This moist Vanilla Velvet Cake is rich, creamy, and delicious. The cream cheese in the cake batter along with the buttermilk make for an ultra tender, velvety soft cake. You will love the vanilla flavor as well!
INGREDIENTS
- 1 (8oz)(226g) package cream cheese, softened
- 1 ½ sticks (¾c)(168g) unsalted butter, softened
- 2 cups (400g) sugar
- 4 large eggs
- 3 cups (342g) cake flour- see Notes for substitution
- 2 teaspoons (8g) baking powder
- ½ teaspoon (3g) baking soda
- ½ teaspoon (3g) salt
- 1 cup (242g) buttermilk – See Notes for substitution
- ¼ cup (54g) vegetable oil (we used canola oil)
- 1 Tablespoon (12g) vanilla extract
VANILLA BUTTERCREAM
- 3 sticks (339g) unsalted butter, slightly softened but cool to the touch and holding it’s shape
- 7 cups (690-805 grams) powdered sugar (depending on desired consistency).
- 2 tsp. vanilla (8 grams), use clear imitation vanilla if you like a whiter frosting
- ⅓ cup (72g) whole milk or cream, more if needed
- ½ teaspoon salt (3g) to cut the sweetness (preferably fine grain or popcorn salt). Adjust to taste.
INSTRUCTIONS
Preheat the oven to 325 degrees F. Grease and flour three 8 inch pans, adding a circle of parchment or wax paper to the bottom of each pan.
In a medium bowl, whisk the flour, baking powder, baking soda, and salt for 30 seconds and set aside.
In another bowl, add the buttermilk, oil, and vanilla extract. Set aside.
In the bowl of your mixer, add the butter and cream cheese and mix at medium speed until smooth.
Gradually add the sugar and mix at medium speed for 2-3 minutes.
Add the room temperature eggs one at a time, mixing until the yellow of the yolk disappears.

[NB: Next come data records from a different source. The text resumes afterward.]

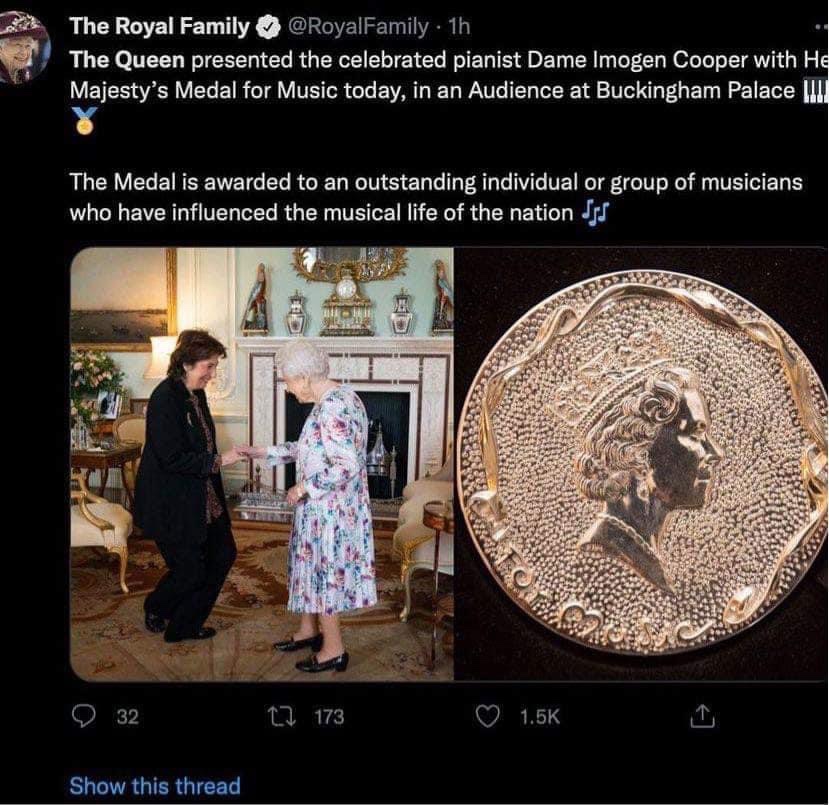Click the reply speech bubble icon
Image resolution: width=829 pixels, height=805 pixels.
pos(83,716)
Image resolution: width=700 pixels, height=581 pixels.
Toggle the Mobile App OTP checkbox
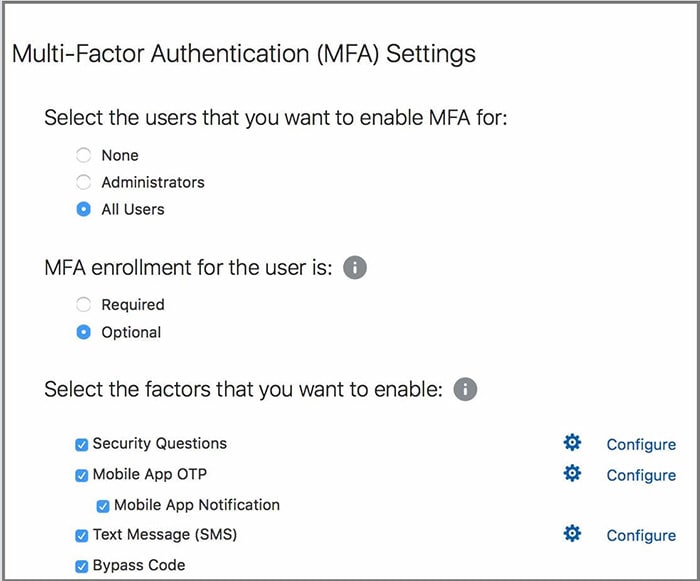[x=82, y=475]
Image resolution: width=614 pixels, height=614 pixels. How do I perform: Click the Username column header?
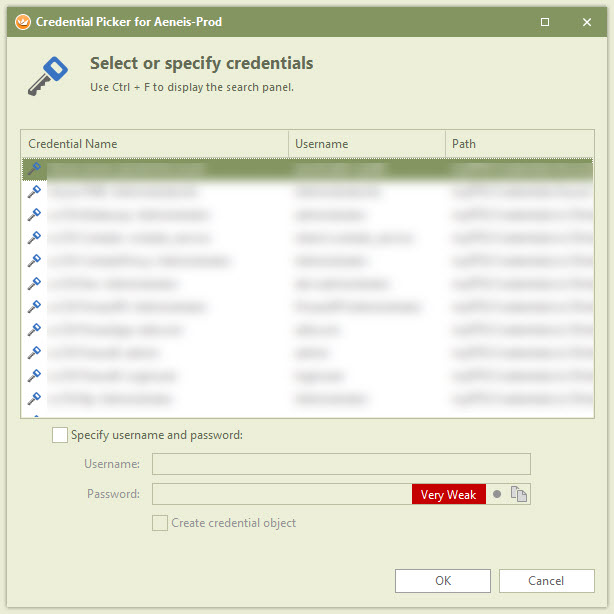point(366,144)
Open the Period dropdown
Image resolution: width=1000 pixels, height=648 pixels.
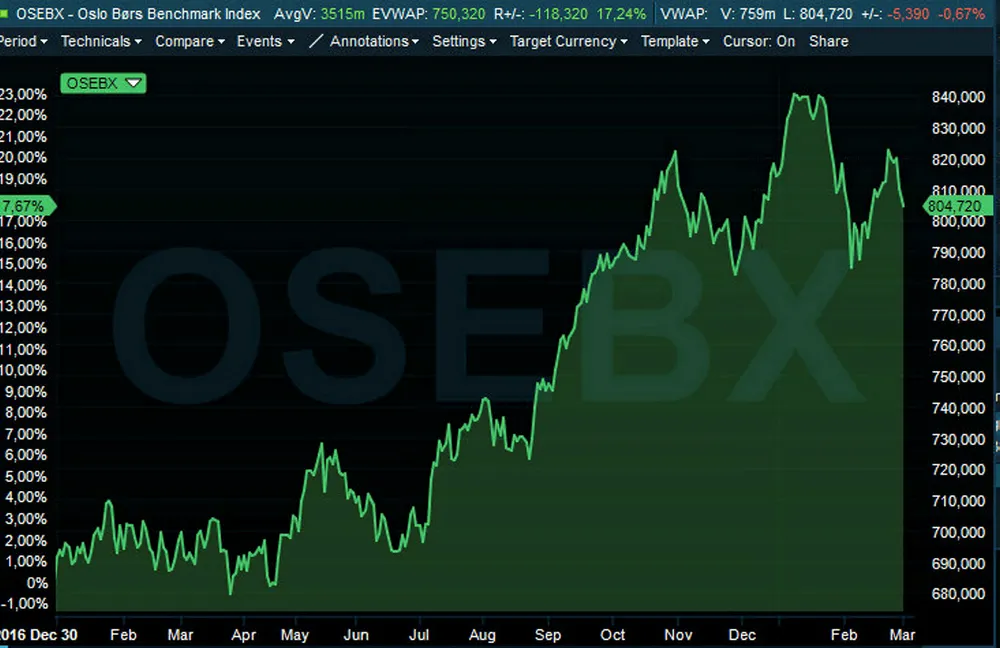coord(22,41)
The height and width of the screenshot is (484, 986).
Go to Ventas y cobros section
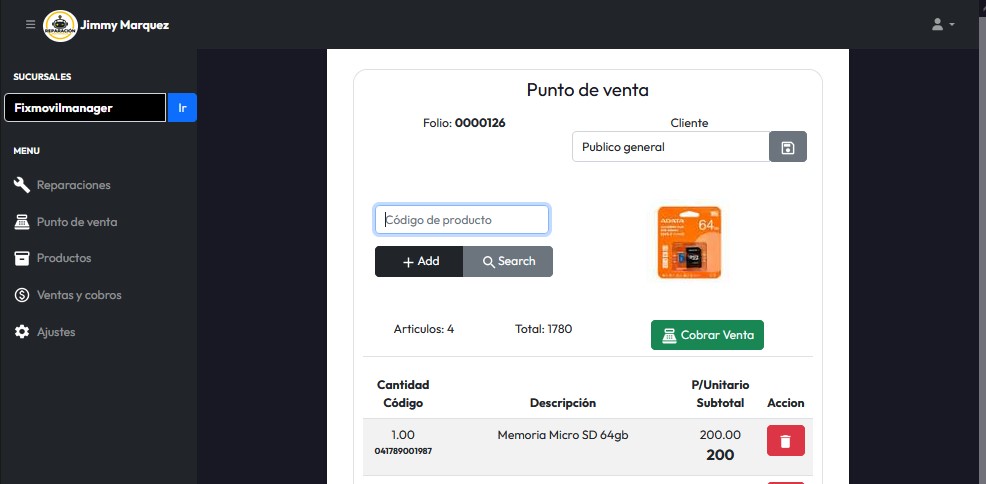[x=79, y=295]
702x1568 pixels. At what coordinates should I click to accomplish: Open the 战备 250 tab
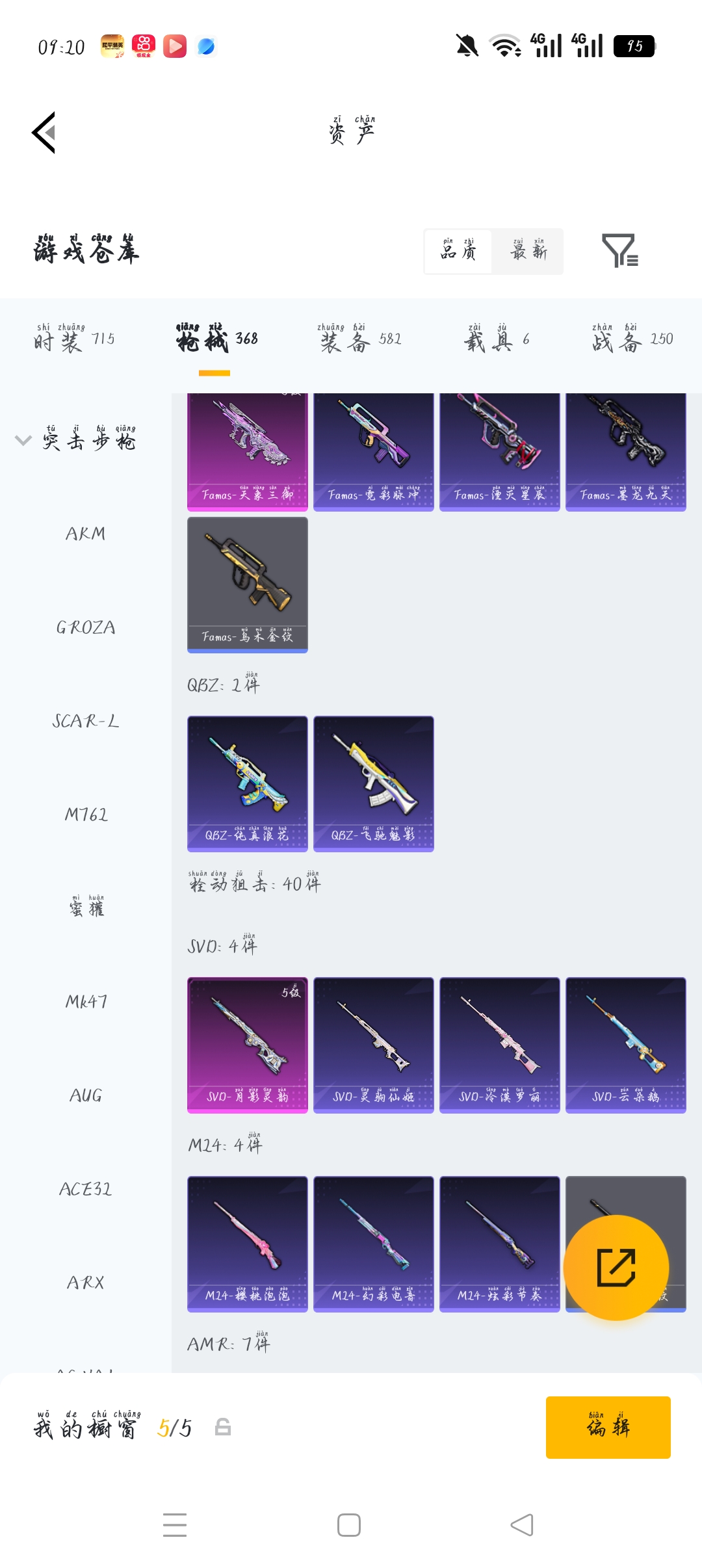pos(632,339)
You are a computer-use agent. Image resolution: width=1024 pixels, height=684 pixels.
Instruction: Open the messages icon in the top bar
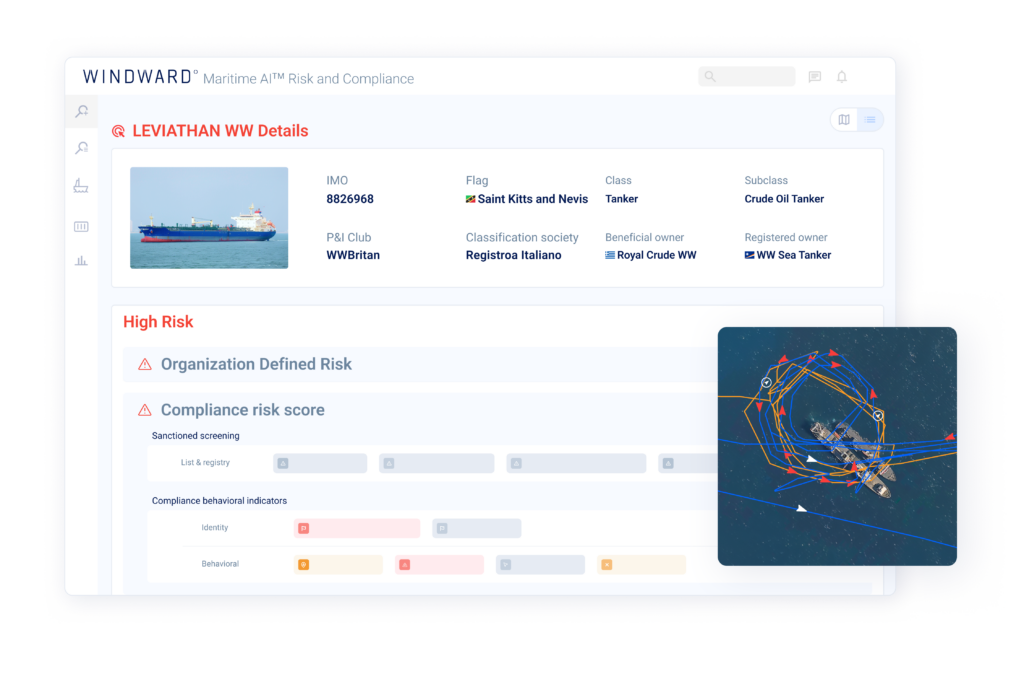[815, 75]
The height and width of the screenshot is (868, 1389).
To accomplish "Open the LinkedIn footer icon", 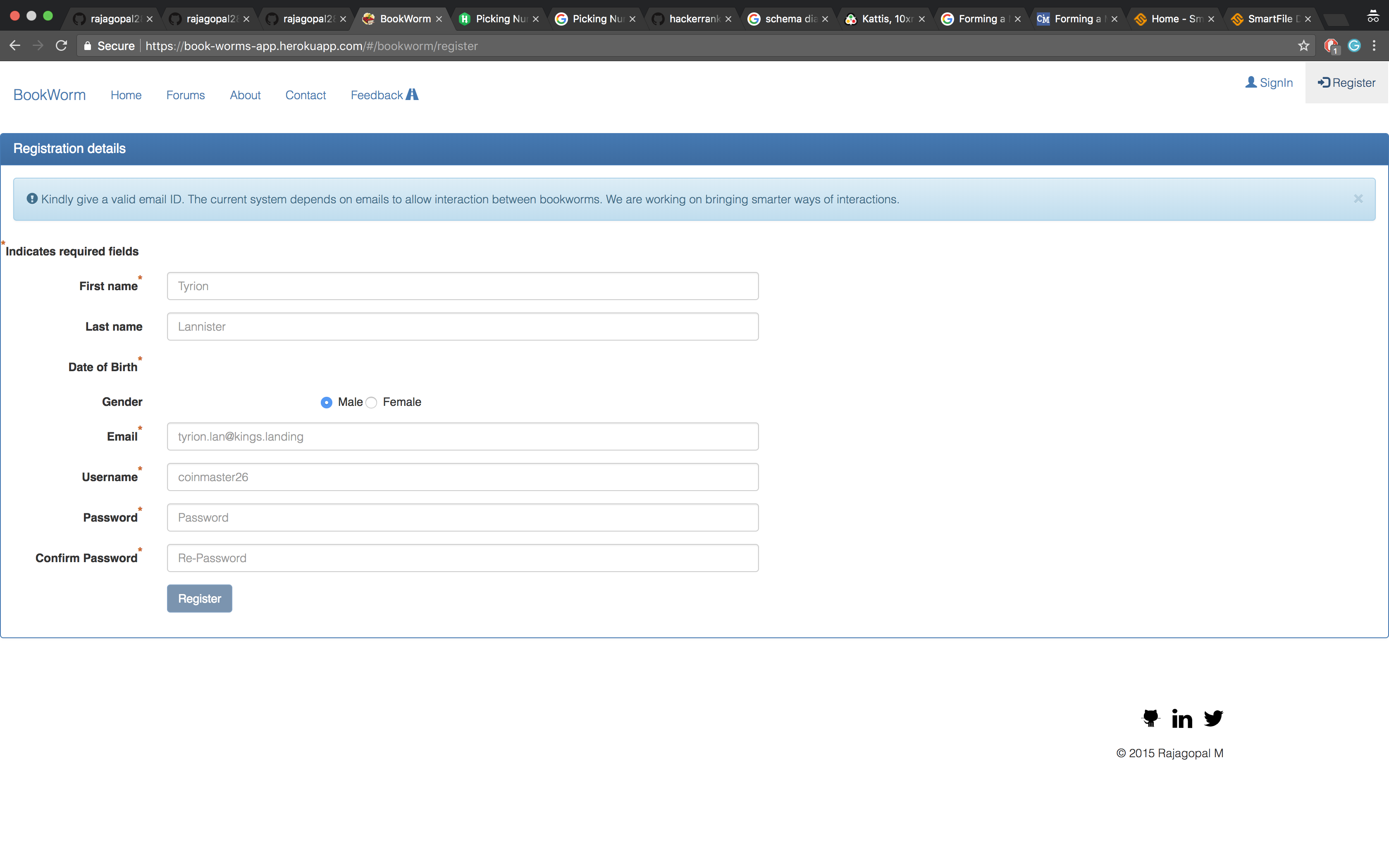I will tap(1182, 718).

With the mixer on low speed, alternately add the flour mixture and the milk mixture, beginning and ending with the flour mixture (We did 3 additions of the dry mixture, 2 additions of wet)
Mix the batter just until well combined- be careful not to over-mix. Divide the batter between the three pans.
Bake at 325 degrees F for 25-28 minutes or until a toothpick inserted into the center comes out clean or with just a few crumbs attached. Let cool for 5-10 minutes in the pans on a wire rack before turning out.
This recipe makes 7 ½ cups of batter. Works for cupcakes also (although there will be little to no dome).
FOR THE VANILLA BUTTERCREAM
Cream the (slightly softened) butter until smooth. Blend in the vanilla.
Add half of the powdered sugar and most of the milk. Beat at medium speed until the powdered sugar is incorporated.
Add remaining powdered sugar and milk and mix at medium speed another 3 to 4 minutes scraping the sides of the bowl occasionally. I slow down the mixer to very slow. (#2 on the Kitchenaid) for 1 to 2 minutes. This will help eliminate air pockets in the buttercream. The texture will become very smooth.
This recipe can be doubled or halved.
Yields approximately 4 ½-5 cups of frosting. Enough to frost a 3 layer 8 or two layer 9 inch cake.
If your buttercream is too thin, add more sugar. If the consistency is too thick, add a bit more milk.